An integrated team was established comprising client site personnel, local Hatch project managers and engineers with specialist support from Hatch offices in Canada, and in Newcastle and Wollongong, Australia.
The feasibility study was completed in less than 12 months and fully considered all of Alcoa’s key criteria including capital cost, operating expenses, energy efficiency, reliability, maintainability and utilization of raw materials and utilities.

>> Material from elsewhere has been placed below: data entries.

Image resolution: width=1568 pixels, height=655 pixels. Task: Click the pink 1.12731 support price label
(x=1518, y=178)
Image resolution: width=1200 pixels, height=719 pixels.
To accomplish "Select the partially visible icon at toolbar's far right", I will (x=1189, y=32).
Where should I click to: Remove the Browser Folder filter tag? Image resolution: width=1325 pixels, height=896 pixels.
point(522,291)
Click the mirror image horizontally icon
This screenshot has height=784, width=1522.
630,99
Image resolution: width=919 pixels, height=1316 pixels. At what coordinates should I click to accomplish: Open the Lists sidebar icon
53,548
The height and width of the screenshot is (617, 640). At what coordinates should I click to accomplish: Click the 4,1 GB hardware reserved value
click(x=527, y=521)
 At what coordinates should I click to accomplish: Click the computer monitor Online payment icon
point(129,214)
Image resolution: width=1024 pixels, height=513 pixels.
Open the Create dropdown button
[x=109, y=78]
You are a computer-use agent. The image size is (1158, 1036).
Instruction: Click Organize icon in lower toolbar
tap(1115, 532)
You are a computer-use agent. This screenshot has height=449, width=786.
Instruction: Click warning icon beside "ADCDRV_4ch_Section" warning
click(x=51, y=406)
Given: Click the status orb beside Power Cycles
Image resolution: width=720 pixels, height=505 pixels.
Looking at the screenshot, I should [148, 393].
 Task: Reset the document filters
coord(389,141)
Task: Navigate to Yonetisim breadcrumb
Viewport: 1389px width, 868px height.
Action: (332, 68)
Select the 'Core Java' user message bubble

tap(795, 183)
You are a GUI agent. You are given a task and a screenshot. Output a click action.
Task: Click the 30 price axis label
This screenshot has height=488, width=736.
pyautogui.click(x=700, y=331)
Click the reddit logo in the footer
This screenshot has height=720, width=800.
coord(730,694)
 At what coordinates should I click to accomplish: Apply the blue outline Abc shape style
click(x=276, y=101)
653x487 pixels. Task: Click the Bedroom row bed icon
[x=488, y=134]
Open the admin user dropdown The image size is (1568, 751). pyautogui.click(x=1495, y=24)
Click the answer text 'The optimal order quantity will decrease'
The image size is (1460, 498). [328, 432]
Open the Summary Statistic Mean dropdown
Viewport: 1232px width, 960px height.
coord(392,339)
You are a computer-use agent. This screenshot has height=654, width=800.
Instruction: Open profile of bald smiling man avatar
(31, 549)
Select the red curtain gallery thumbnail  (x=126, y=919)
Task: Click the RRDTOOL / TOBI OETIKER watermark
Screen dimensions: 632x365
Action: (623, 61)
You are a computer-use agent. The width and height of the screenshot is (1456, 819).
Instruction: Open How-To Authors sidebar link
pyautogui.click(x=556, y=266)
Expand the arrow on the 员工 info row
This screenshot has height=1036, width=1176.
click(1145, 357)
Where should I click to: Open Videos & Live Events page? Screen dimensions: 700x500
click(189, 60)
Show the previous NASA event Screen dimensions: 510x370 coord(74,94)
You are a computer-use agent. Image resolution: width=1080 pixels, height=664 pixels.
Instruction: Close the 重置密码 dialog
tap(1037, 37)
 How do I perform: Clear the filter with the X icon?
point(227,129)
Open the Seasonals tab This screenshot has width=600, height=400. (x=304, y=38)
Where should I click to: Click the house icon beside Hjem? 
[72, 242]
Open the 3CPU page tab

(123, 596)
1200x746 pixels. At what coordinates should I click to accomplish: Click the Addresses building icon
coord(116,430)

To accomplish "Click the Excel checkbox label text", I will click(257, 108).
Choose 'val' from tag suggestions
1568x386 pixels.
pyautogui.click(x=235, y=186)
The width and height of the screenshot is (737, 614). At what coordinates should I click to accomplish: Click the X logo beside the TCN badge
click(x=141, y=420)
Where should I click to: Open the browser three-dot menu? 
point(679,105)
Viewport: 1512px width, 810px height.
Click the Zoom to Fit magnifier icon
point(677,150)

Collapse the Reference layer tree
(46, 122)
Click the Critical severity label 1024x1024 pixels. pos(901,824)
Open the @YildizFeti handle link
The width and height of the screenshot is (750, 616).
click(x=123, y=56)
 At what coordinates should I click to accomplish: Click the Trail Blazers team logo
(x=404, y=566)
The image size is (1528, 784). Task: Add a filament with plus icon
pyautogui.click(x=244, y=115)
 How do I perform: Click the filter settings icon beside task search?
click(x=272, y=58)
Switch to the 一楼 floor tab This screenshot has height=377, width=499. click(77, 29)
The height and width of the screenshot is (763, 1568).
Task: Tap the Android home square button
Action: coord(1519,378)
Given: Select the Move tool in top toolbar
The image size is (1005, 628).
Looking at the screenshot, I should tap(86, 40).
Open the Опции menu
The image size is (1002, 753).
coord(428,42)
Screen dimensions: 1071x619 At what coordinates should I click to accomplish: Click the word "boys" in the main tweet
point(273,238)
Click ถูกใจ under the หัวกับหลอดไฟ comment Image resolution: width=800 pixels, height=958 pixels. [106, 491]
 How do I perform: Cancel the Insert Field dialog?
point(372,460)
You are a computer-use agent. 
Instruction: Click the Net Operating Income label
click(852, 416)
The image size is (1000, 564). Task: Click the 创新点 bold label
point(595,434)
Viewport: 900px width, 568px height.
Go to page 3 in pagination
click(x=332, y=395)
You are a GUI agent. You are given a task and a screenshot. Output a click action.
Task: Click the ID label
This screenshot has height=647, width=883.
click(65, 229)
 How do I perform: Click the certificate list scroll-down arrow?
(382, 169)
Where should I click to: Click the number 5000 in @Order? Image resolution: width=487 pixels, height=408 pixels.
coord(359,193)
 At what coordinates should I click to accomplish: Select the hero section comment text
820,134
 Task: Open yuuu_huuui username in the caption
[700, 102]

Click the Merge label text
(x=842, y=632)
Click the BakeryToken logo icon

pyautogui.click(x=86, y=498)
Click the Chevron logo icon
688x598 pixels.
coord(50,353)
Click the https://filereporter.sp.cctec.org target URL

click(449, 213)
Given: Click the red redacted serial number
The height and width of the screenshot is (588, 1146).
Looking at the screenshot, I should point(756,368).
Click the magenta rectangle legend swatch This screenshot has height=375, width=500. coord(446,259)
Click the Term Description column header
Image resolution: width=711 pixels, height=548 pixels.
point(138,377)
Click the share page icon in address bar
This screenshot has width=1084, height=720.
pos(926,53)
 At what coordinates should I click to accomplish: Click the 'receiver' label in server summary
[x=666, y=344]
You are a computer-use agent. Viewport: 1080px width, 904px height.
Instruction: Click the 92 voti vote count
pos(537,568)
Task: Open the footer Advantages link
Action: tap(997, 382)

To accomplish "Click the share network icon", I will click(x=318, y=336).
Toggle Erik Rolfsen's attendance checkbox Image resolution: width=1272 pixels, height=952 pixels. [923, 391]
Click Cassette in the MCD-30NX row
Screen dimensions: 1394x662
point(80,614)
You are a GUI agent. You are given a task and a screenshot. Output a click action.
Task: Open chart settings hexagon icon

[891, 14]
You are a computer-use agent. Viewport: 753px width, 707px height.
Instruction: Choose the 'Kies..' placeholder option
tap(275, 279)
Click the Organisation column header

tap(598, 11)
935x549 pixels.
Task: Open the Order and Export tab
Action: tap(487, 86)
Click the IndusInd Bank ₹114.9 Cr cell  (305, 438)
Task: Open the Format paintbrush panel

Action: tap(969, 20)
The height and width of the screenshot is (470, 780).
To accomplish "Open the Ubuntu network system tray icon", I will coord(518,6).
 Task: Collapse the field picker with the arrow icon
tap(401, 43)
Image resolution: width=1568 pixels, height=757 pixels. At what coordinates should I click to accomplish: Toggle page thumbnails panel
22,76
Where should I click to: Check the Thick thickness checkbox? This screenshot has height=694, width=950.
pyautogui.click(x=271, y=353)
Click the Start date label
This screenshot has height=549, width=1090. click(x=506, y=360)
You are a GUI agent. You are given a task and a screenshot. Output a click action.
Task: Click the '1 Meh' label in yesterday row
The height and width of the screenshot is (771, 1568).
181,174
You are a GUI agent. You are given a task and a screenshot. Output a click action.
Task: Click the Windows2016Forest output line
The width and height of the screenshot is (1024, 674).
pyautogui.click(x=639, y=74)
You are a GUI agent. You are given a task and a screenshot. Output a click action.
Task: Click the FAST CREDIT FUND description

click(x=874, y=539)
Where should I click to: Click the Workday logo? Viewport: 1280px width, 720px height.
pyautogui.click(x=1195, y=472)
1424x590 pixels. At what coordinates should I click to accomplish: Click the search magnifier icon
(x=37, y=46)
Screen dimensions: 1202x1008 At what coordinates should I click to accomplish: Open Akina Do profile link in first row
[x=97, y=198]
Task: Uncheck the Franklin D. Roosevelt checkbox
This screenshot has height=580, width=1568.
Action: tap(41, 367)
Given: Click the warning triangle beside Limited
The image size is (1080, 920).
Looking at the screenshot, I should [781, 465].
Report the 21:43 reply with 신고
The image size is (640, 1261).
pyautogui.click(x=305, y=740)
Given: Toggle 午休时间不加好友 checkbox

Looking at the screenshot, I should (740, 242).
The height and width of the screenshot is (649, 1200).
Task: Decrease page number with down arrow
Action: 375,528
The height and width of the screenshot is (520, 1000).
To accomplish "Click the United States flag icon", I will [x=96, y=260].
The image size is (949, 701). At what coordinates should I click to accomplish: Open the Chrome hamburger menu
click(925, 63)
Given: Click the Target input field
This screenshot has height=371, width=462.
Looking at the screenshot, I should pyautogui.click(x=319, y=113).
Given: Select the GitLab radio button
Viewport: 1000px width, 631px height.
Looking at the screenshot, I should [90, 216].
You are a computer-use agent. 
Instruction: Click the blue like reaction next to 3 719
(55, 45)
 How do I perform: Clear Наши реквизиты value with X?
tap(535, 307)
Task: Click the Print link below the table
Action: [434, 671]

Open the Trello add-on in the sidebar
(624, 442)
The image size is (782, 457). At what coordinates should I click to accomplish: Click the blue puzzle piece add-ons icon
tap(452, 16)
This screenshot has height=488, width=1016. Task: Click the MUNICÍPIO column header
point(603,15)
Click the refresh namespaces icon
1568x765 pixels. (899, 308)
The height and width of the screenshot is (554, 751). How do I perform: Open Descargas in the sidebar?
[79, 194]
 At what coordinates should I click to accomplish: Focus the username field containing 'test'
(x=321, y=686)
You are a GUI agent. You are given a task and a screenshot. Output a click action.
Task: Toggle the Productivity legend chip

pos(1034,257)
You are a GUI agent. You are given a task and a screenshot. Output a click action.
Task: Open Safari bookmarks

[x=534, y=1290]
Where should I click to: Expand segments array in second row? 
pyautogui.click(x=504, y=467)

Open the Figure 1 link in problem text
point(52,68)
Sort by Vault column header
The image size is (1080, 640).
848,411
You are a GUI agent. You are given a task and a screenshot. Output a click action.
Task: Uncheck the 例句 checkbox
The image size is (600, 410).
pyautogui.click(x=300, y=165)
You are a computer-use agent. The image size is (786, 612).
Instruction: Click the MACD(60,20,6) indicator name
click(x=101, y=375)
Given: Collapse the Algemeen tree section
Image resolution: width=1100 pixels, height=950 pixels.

Value-added outcomes of the project included:
- Strategic contracting strategy that achieved overall CAPEX savings and minimized construction risks
- Customized limestone receiving facility and vertical mill preparation equipment to match the local soft limestone
- Limestone reactivity specification and testing support
- Identified opportunity for flue-gas heat recovery to mitigate CO2 emissions and water requirements
- Gas path bypass system to improve reliability and flexibility of the power station
- Utilization of centrifuges for dewatering of gypsum to meet current and potential product quality requirements
- Integration of process equipment, structures, utilities and footprint to minimize overall costs.